歴代の名棋士と比較しても実績では一頭地を抜いている

2019/07/19

 本日(2019年7月19日)は藤井聡太七段の17回目の誕生日である。これまで300名を超える棋士が誕生しているが、17歳の誕生日を迎えた時点で棋士になっていた(=四段昇段を果たした)のは藤井を含めても15名しかいない。そして17歳までに七段へ昇っていたのは藤井のみだ。

 藤井の出世の速さが改めてわかるというものだが、では他の棋士はどのような17歳だったのかという点を合わせて見ていきたい。

藤井聡太七段 ©文藝春秋

タイトル保持者も17歳の時点では三段リーグで奮戦中だった

 現在の藤井の立ち位置はと見ると、段位=七段、竜王戦=4組(来期3組以上が確定)、順位戦=C級1組、棋戦優勝3回(朝日杯2、新人王1)となる。

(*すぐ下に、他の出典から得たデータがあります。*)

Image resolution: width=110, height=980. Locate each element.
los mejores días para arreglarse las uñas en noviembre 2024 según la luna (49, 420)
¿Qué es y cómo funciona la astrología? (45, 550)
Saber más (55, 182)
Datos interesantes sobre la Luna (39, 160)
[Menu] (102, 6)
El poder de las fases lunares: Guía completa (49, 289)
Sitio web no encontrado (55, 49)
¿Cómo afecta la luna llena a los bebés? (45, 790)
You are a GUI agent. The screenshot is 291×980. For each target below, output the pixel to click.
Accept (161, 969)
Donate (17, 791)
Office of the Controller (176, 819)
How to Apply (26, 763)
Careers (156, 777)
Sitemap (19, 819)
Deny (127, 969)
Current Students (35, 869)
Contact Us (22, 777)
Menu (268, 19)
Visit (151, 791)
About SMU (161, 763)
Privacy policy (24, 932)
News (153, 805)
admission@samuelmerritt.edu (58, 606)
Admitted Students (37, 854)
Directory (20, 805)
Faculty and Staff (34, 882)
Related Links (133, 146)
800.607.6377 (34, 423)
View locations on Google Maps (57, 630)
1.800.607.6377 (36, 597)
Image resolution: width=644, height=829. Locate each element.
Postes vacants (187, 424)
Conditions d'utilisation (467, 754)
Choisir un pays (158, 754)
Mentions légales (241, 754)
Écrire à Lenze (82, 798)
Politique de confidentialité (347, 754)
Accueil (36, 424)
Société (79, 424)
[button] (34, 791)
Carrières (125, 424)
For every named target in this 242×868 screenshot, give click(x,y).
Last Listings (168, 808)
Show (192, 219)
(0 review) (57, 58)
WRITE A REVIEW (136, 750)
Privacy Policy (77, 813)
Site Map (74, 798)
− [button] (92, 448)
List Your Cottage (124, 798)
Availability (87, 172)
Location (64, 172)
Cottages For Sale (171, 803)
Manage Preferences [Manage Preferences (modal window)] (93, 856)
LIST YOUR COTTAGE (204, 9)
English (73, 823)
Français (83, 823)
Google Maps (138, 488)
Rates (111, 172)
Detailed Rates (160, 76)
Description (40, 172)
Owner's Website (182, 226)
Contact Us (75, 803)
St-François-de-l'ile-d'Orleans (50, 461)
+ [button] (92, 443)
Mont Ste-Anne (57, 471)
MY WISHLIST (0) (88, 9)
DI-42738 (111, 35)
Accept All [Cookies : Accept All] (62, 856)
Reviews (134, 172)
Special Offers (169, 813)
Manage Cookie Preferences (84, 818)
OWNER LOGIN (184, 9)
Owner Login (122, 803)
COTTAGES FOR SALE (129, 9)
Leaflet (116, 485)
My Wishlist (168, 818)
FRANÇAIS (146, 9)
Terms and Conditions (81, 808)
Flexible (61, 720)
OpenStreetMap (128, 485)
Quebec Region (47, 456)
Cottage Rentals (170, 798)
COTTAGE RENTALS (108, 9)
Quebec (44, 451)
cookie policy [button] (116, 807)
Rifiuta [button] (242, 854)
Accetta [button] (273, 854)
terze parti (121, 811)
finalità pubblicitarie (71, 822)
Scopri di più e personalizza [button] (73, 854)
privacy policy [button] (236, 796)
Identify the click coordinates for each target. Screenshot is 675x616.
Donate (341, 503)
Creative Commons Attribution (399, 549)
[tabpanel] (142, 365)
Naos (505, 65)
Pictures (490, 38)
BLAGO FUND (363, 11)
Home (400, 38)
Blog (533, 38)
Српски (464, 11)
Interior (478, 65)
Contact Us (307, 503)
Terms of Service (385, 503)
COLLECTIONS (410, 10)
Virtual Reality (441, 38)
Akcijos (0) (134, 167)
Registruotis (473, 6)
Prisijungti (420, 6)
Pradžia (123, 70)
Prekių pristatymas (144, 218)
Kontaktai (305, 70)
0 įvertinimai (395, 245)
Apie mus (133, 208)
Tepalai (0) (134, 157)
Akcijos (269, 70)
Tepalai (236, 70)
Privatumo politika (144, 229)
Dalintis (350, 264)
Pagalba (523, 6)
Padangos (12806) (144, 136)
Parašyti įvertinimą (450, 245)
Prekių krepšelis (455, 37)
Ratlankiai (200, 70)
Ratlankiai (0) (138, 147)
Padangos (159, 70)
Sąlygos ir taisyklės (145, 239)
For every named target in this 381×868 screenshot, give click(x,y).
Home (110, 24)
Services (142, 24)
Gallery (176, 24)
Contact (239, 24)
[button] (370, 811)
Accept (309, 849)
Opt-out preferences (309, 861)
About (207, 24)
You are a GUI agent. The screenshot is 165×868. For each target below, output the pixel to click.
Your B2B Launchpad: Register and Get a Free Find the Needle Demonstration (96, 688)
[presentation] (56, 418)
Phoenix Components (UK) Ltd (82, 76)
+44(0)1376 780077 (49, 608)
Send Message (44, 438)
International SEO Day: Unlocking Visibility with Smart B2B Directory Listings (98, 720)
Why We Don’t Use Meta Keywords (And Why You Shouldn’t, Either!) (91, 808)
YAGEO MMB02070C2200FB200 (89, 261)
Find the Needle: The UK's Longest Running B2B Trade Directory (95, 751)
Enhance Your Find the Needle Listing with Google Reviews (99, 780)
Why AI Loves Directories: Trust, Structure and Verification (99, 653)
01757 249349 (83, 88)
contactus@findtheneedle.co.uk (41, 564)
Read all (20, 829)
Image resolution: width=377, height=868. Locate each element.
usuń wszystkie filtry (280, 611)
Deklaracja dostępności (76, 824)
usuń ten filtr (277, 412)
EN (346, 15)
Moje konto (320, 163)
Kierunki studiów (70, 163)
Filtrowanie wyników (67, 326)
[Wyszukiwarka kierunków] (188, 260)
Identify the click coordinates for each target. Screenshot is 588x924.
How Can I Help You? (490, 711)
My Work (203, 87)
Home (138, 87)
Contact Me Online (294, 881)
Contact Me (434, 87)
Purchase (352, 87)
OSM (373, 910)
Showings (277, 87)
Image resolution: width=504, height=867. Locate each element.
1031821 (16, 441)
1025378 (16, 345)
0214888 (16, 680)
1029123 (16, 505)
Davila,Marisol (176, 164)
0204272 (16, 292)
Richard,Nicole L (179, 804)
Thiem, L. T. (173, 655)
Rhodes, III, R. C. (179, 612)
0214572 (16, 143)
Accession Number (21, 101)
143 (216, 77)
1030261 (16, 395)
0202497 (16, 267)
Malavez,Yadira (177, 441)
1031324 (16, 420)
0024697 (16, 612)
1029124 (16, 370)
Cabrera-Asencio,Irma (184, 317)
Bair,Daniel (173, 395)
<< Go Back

 そして、まず現在のタイトルホルダーが17歳を迎えた時点でどうだったかというと、

豊島将之名人・王位(2007年4月30日に17歳)
段位=四段、竜王戦=不参加(半年後に6組に初参加)、順位戦=C級2組

広瀬章人竜王(2004年1月18日に17歳)
段位=三段、四段昇段は2005年4月

渡辺明棋王・王将・棋聖(2001年4月23日に17歳)
段位=四段、竜王戦=6組、順位戦=C級2組

永瀬拓矢叡王(2009年9月5日に17歳)
段位=三段(ただし17歳の誕生日を迎えた時点で10月1日付での四段昇段は確定していた)

斎藤慎太郎王座(2010年4月21日に17歳)
段位=三段、四段昇段は2012年4月1日

 となる。タイトルを獲得できる棋士でも17歳の時点ではまだ三段リーグで奮戦中だったことがわかる。四段昇段を果たしていた2名も、棋戦優勝の実績を残すにはもう少しの時を必要とした。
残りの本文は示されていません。